21st Century Museum of Contemporary Art , Kanazawa: Department of Voids

Artistbenandsebastian
Year2017
Material/ Techniqueglass, leather, wood, paper, cloth
Size/ Durationdimensions variable
Copyright Notice© benandsebastian
Year of acquisition/ donation2018
DescriptionBen Clement: Born in Oxford, UK in 1981. Lives and works in Berlin, Germany and Copenhagen, Denmark.
Sebastian de la Cour: Born in Copenhagen in 1980. Lives and works in Berlin and Copenhagen.

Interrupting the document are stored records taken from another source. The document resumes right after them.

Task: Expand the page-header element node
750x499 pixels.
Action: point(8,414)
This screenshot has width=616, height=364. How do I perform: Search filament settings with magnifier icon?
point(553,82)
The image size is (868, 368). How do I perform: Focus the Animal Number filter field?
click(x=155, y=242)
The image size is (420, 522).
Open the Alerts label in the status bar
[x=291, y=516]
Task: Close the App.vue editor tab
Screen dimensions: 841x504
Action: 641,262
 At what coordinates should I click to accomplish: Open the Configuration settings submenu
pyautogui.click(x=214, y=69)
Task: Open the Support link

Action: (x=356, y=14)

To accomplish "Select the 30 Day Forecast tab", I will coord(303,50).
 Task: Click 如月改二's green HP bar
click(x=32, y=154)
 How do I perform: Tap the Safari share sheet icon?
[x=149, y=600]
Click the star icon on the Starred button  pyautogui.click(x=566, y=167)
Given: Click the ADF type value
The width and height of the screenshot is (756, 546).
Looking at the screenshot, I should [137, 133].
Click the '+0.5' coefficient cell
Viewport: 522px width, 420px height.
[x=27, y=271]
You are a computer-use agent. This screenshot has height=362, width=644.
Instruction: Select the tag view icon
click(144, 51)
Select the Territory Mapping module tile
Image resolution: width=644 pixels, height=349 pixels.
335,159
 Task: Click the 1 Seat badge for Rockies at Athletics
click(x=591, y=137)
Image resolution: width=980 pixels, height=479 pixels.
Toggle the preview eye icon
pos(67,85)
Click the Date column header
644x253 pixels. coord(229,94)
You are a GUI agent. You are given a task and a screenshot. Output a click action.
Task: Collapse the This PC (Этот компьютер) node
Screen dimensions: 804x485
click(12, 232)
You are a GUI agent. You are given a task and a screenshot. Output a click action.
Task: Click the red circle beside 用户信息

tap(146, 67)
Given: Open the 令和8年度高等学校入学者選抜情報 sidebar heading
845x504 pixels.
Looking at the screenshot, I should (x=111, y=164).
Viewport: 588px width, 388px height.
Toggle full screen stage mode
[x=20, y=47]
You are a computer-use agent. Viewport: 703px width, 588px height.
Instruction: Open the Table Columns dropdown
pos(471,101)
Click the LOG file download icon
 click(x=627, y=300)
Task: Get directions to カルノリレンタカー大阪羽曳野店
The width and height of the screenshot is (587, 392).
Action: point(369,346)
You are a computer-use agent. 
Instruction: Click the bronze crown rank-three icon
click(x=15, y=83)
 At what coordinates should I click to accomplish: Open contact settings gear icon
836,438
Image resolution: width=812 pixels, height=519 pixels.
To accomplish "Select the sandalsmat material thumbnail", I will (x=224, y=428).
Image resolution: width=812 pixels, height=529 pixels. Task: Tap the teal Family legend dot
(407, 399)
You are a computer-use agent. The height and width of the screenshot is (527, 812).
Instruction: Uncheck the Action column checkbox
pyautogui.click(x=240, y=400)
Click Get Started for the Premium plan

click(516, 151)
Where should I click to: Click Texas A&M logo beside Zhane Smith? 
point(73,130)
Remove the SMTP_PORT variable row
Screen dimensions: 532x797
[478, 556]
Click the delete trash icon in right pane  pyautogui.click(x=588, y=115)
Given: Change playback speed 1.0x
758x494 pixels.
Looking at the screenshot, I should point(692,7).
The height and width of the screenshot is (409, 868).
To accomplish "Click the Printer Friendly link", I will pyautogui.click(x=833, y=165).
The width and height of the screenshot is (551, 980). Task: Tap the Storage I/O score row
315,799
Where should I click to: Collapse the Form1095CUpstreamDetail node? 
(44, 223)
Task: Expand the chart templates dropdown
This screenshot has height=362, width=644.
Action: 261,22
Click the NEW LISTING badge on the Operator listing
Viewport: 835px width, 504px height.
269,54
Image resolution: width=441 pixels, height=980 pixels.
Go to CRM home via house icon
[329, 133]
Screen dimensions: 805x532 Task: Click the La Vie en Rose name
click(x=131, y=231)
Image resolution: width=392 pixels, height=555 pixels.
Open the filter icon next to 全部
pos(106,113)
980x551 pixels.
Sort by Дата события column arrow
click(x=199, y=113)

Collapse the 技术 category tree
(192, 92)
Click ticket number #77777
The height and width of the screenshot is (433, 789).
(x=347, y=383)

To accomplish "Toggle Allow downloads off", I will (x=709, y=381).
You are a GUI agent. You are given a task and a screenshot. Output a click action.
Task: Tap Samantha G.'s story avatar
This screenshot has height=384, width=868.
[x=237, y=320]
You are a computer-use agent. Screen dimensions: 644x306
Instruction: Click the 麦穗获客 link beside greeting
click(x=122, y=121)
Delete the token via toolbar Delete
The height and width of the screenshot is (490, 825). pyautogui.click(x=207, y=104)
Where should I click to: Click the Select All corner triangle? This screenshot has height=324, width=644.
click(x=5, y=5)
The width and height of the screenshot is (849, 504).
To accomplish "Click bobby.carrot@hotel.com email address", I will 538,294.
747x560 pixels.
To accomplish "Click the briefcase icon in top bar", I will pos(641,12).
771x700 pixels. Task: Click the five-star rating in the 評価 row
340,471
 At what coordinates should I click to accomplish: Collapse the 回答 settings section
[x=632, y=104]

benandsebastian is an artist duo formed in 2006 by Ben Clement and Sebastian de la Cour. Predicated on an ongoing conversation surrounding the gaps and paradoxes in paradigms of thought, their works are realized in agglomerations of persistently elaborate details, taking the form of installations, mechanical theatres, fragments of architecture, and items of institutional furniture. They are intrigued by the way in which the absent, for example in the form of lost objects, broken artefacts or excluded narratives, has the potential to encourage doubt and open up new ways of thinking about history.

"21st Century Museum of Contemporary Ar t , Kanazawa: Department of Voids" was inspired by cases of unknown origin and function, which the artists found in a Copenhagen design museum. This installation, consisting of twelve objects, revives the viewer’s awareness of the presence of things that actually exist in this world but are voids, or that are uncertain, yet certainly there. Furthermore, each object is assigned a name, such as ‘Evidence of genius’ or ‘Evidence of bias’ and has mysterious explanatory notes that appear to show the probabilities of its missing contents, inviting viewers to share these riddles and turn their imaginations to answers never revealed, or perhaps not even existing, to create their own narratives. benandsebastian’s approach here, of using substitutes to show the relationship between ‘presence’ and ‘absence’ in this work, together with their explorations of ‘authentic’ and ‘original,’ thereby exemplifies a powerful current of contemporary art thinking which insists upon the important connotations of context.